Weil im Gegensatz zu WM-Rennen, zu denen die stärksten Nationen jeweils mit neun Fahrern antreten dürfen, maximal fünf Profis pro Land startberechtigt sind, ist eine Kontrolle des Strassenrennens schwierig. Weil der Wettkampf dadurch unberechenbar werden kann, ist der Kreis der Medaillenkandidaten gross.

Trotzdem gibt es Favoriten, zum grossen Teil jene Fahrer, die bereits in den Pyrenäen- und Alpenetappen der Tour de France geglänzt haben. Kann er seine Form aus der Frankreich-Rundfahrt konservieren, dann gilt Chris Froome für beide Wettkämpfe als Goldkandidat. Ganz auf Olympia konzentrierte sich der Italiener Vincenzo Nibali. Der Tour-de-France-Sieger von 2014 fuhr die diesjährige Frankreich-Rundfahrt «nur» als Vorbereitung auf Rio.

Auch im Zeitfahren bergauf

Im Zeitfahren vor vier Jahren in London musste sich Froome hinter seinem Landsmann Bradley Wiggins und dem Deutschen Tony Martin mit Bronze begnügen. Nach seiner Vorstellung im Bergzeitfahren der Tour de France gilt der Brite nun im Kampf gegen die Uhr als praktisch gesetzt für den Gewinn der Goldmedaille – zumal sein mutmasslich härtester Widersacher, der Niederländer Tom Dumoulin, nach einem an der Tour erlittenen Handbruch keine optimale Vorbereitung haben wird.

Wer von den Zeitfahr-Spezialisten nebst Froome eine Medaille gewinnen will, muss sich auf die beiden längeren Steigungen einstellen können. Der vierfache Weltmeister Cancellara ist dabei mit seiner Grösse (1,86 m) und seinem Gewicht (über 80 kg) von Natur aus benachteiligt. Der Berner hat im Lauf seiner Karriere indes schon mehr als oft bewiesen, dass er sich auf ein einzelnes Rennen hervorragend vorbereiten kann.

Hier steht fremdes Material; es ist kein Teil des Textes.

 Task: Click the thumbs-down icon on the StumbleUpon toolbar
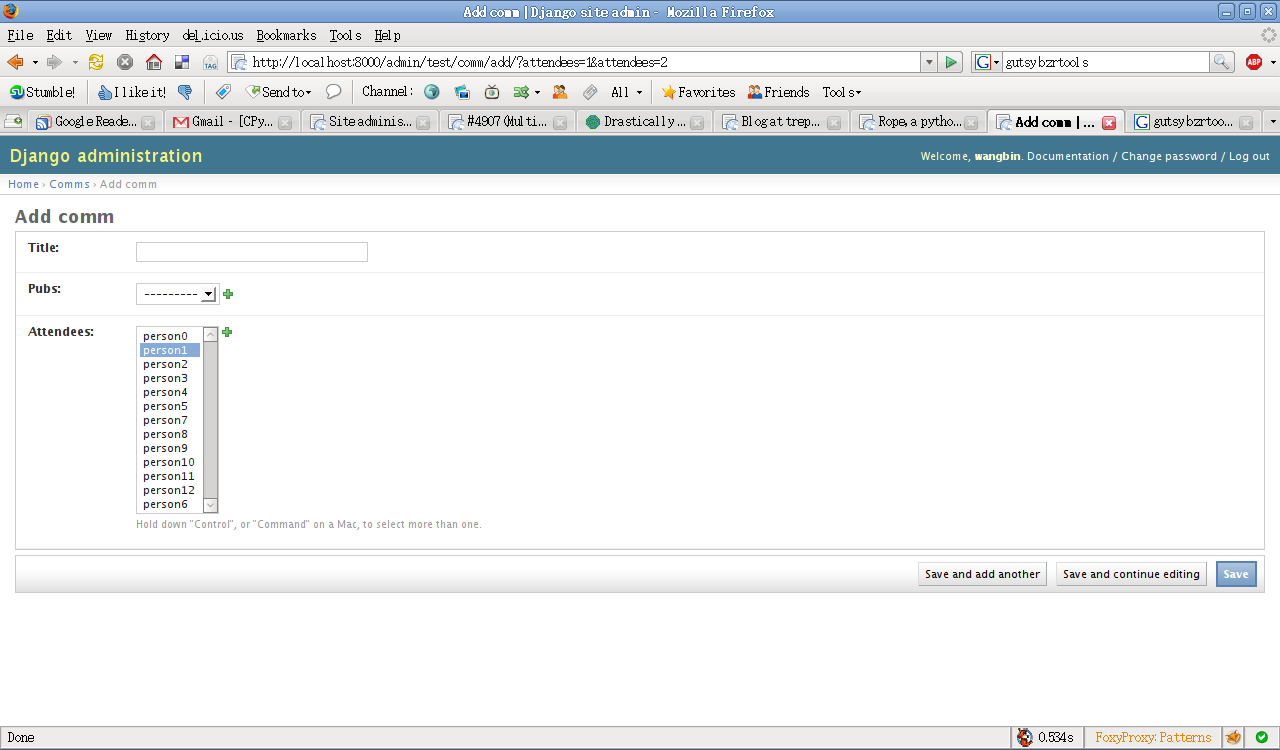click(x=185, y=92)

Das Experiment von Jolanda Neff

Bei den Frauen qualifizierte sich mit Jolanda Neff nur eine Schweizerin für das Strassenrennen. Für die Ostschweizerin, deren Konzentration eigentlich dem Mountainbike-Wettkampf gilt, ist der Abstecher auf die Strasse ein Experiment mit ungewissem Ausgang. Im Optimalfall liegt für Neff, die mit der bergigen Strecke gut zurecht kommen wird, gar eine Medaille drin.

Denn gute Resultate auf der Strasse kann Neff durchaus vorweisen. In der Hauptprobe, der allerdings schwach besetzten Polen-Rundfahrt von Mitte Juli, feierte sie ihren ersten Sieg in einem internationalen Rennen. Beim World-Tour-Rennen Trofeo Alfredo Binda in Italien fuhr die 23-jährige Olympia-Debütantin an der letzten Steigung allen Favoritinnen davon, ehe sie im Finish noch gestellt und schliesslich Dritte wurde. An der WM 2015 klassierte sie sich im 9. Rang.

Als Favoritinnen auf die Goldmedaille im Strassenrennen gelten die Britin Elizabeth Armitstead (Weltmeisterin 2015) und die Niederländerin Marianne Vos (Olympiasiegerin 2012), aber auch die Amerikanerinnen Megan Guarnier und Evelyn Stevens (1. und 2. am Giro d’Italia). Stevens gilt zudem als Gold-Anwärterin im Zeitfahren, zu dem auch ihre bald 43-jährige Landsfrau und zuletzt zweifache Olympiasiegerin Kristin Armstrong wieder antritt.